Es verdad que esos cabrones de franceses han asimilado mucha cultura de los pueblos que sometieron, sobre todo en la época de Napoleón, pero este esponjamiento descarado no es óbice para reconocer que también de su acervo han aportado lo suyo. Por ejemplo, nada menos que la obra de Henri Bergson (1859-1941), para mí uno de los intelectuales más clarividente de su época. Bergson concebía la vida como una procelosa corriente de consciencia, una energía espiritual desbordante, el “élan vital”, que impregna la materia y la organiza, la coloniza, como quien dice, a fin de incrementar su propia libertad. Bergson pensaba que si el objetivo de la evolución, como decía Darwin, era adaptarse con éxito al medio, ¿por qué fue más allá del estadio de la ameba, que es prácticamente inmortal y ha demostrado ser el organismo más adaptable por excelencia?
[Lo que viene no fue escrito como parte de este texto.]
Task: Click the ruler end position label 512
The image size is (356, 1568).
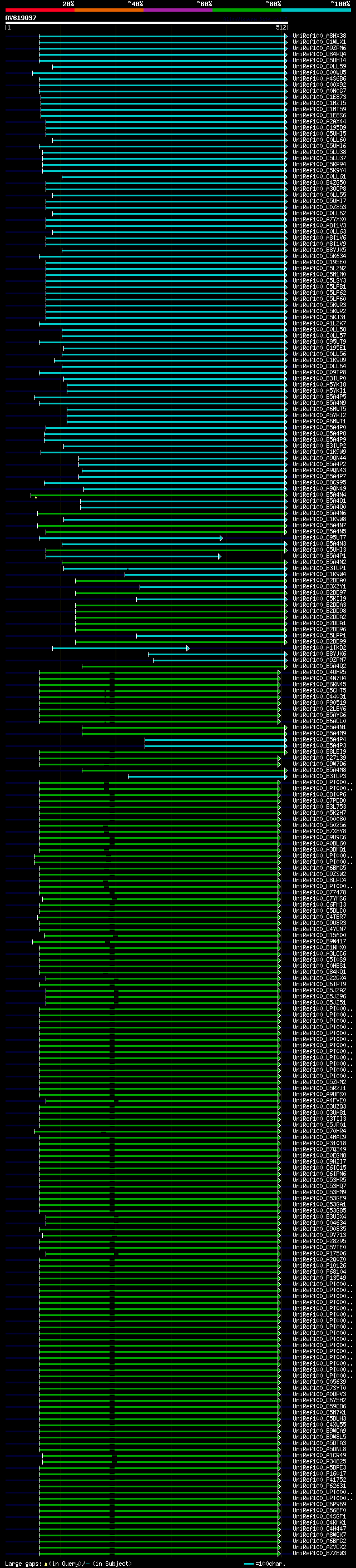Action: [x=281, y=27]
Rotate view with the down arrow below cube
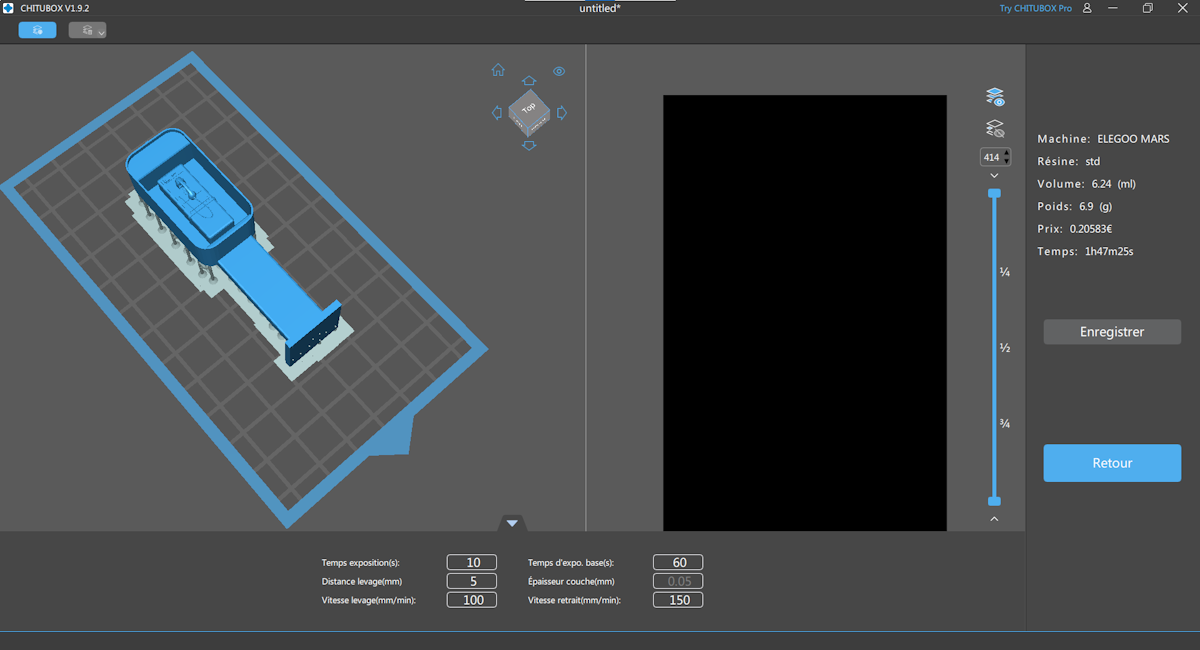1200x650 pixels. point(529,145)
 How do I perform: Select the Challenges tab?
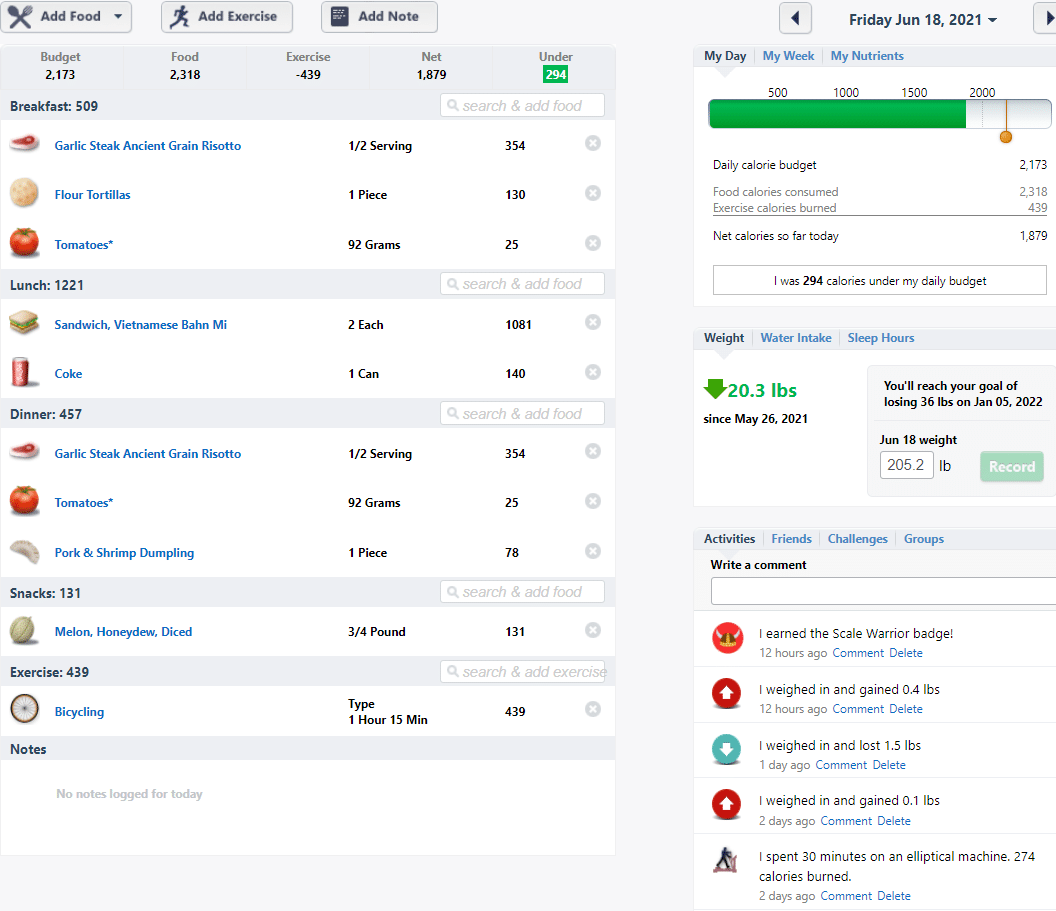click(857, 539)
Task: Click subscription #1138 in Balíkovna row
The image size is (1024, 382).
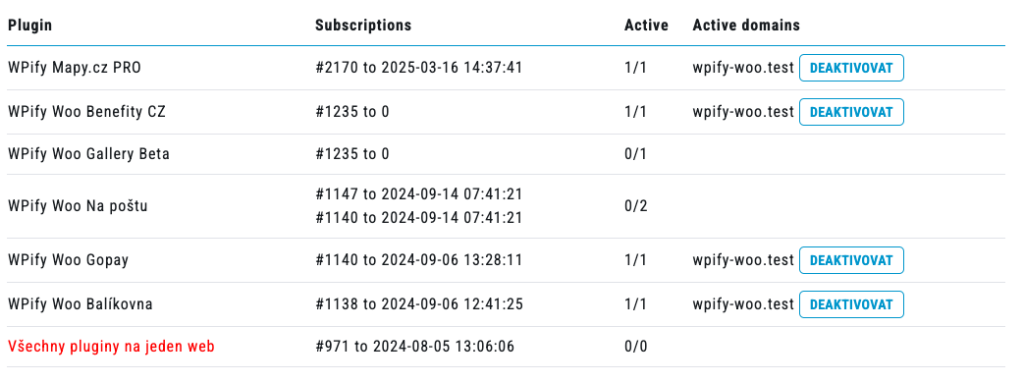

Una vez le dije a un tipo de lo más desagradable, cuando trataba de convencerme de que todos venimos del mono, que yo no negaba ni le quitaba que él procediese del primate que se le antojara, pero que ni mi familia ni yo teníamos un origen tan ordinario.
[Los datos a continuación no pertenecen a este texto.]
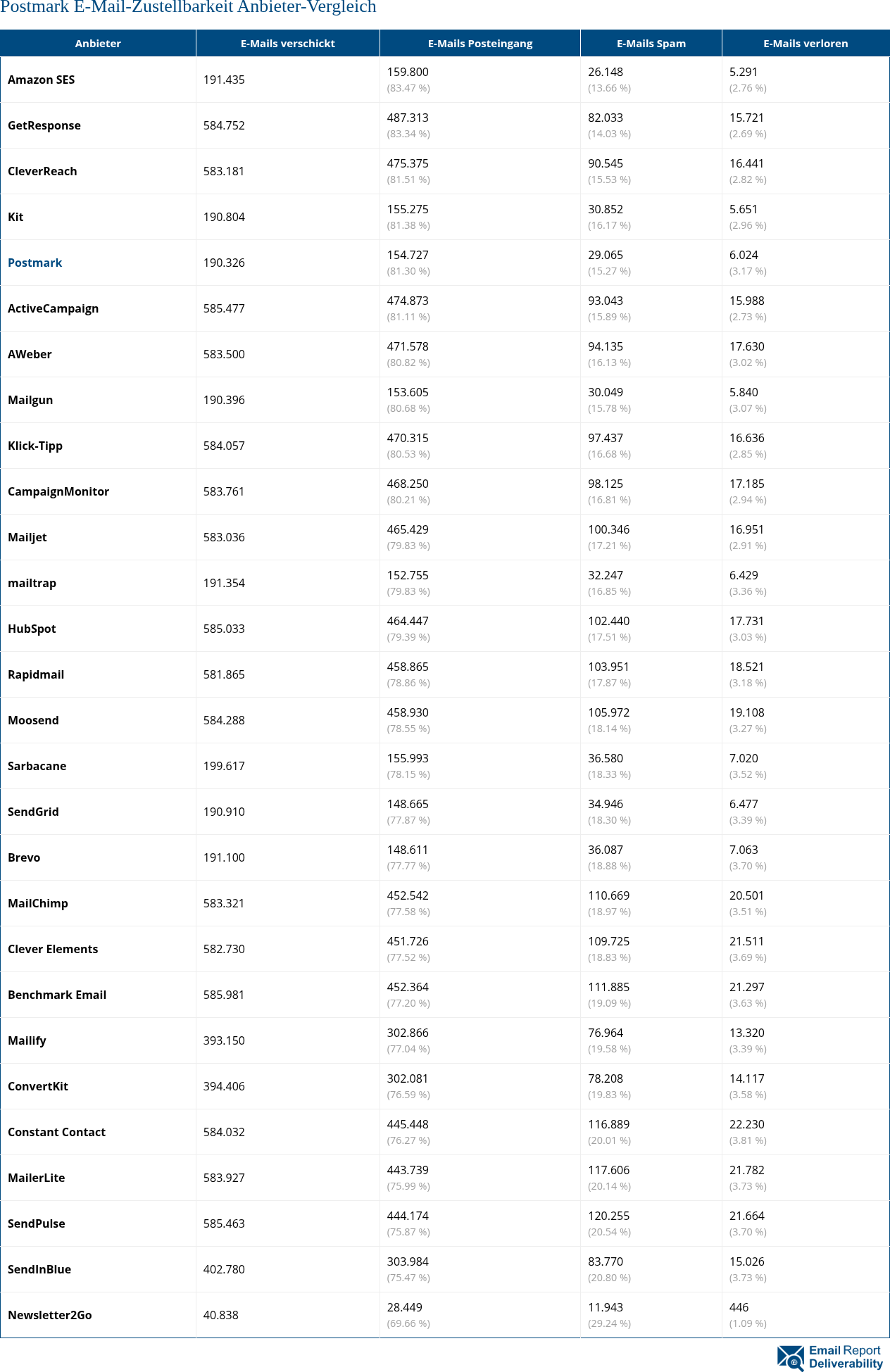Click the MailChimp provider name

(x=38, y=903)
Por cierto, no sé que ha sucedido en realidad, pero se ha extendido por el mundo una espiral de cursilería universal al felicitar el Año Nuevo mediante unos videos horribles que se expanden como virus feroces a través de los teléfonos móviles. Recomiendo a tan activos creadores que para el año próximo, antes de exhibir su mal gusto, lean previamente “La educación estética del hombre”, una obrita muy interesante de Federico Schiller. Es probable que les sirva de aprovechamiento y así los demás tendremos una Navidad libre de sobresaltos innecesarios.